In 1972 at the 44th Academy Awards, Old Hollywood and what was then just coming to be known as the New Hollywood crossed paths. Peter Bogdanovich and William Friedkin exemplified the new wave of American filmmakers shaking up a moribund studio system. Bogdanovich, 32, was competing to become the youngest director in Academy history to win an Oscar. In the end, Friedkin and his policier The French Connection prevailed over Bogdanovich and his valedictory The Last Picture Show. But even as that new generation of filmmakers was grabbing the baton, tribute also was paid that night to one of Hollywood’s greats as Charlie Chaplin was welcomed back from a long exile in Europe to receive an honorary Oscar. Bogdanovich, though part of the new breed, appreciated the moment since he had enormous respect for the masters who came before him — John Ford, Orson Welles, Cary Grant, Alfred Hitchcock. He got to know them all and hear their tales. They didn’t all get the Oscar recognition they deserved, Bogdanovich explains here, as he sets the record straight.
The Hollywood Reporter: Have you watched the Oscars from the beginning, since they began being broadcast in 1953?

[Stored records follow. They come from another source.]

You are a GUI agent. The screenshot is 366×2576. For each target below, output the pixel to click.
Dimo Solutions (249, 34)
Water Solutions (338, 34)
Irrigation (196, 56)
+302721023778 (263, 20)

Peter Bogdanovich: Oh, we didn’t have a TV when I was growing up. My parents didn’t approve of it. I do remember listening to it on the radio in New York City — my most vivid memory was the year Sinatra won. It was in ’54 for From Here to Eternity. I got so excited when Frank won — I was all alone by myself on Riverside Drive — I got so excited that I jumped up and the rug slipped out from under me, and I almost broke my neck. That was my most enthusiastic reaction to the Oscars ever.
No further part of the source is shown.